Gray speckles dotting his beard, Smith (44) is young enough to relate to today's players and old enough to respect Penn State's tradition, of which he is a proud part.
He's the only former Lion on the staff as Franklin brought seven of his nine assistants from Vanderbilt.
"It's great to have Terry back here," said Wally Richardson, the head of the PSU Lettermen's Club and a member of the search committee that delivered Franklin. "It's a good fit for everybody. He's a well established coach in Pennsylvania and has a great deal of respect."
Smith said recruiting territories haven't been etched in stone, but he anticipates he'll be handling "all or most of" the Pittsburgh area.
"I would think it would make sense for me to go out there with my connections of growing up there," he said. "We've lost some ground there, and there are guys each year going to other Big Ten schools or ACC schools. We want to go back to Western PA and get the guys we want. [Former Lion assistant] Tom Bradley had it locked up really well, and I have some big shoes to fill, but I look forward to the challenge, and hopefully we can get the four-five-six kids each year from there who deserve to be at Penn State."
Smith has stayed close with the program over the years. His stepson, Justin King (along with Derrick Williams), led a rescue from the dark years (2000-04), and, at Bill O'Brien's invitation, Smith was part of a panel of past players who helped keep the roster together following the NCAA sanctions two years ago.
Still, when he walked back into the Lasch Building earlier this week - "I almost forgot how nice it is here," he said - and he could not help but think of Joe Paterno.
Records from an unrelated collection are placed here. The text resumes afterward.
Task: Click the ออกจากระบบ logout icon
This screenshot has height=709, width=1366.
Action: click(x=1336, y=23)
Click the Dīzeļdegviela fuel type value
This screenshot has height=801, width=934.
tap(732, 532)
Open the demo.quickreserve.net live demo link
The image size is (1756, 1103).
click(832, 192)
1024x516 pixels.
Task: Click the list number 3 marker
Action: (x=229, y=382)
"When I played here, I was scared of Coach Paterno. I'm wondering if a shadow might pop up," he said, grinning. "You feel his presence. He built this place. He's the man that made Penn State what Penn State is, and we have to acknowledge that."
It was Paterno's advocacy that helped make Smith the first African-American head football coach and athletic director at the Quad-A level in WPIAL history.
"Joe Paterno was instrumental in my life," Smith said. "He recommended me for both positions. He called the administration at Gateway on both occasions."
Smith sees Penn State "still in the process of healing" from the Sandusky scandal, and he feels strongly of the role football can serve.
"Over the course of history, Penn State football helped build this university and build the mystique of Penn State," he said."When I was a high school coach, I was a big teacher of history - where you come from. Here at Penn State, we obviously have a lot of history and a proud tradition. I help to represent that history."
Beginning today, he'll start adding a new future to that history, and it's difficult to imagine that James Franklin could have made a better choice.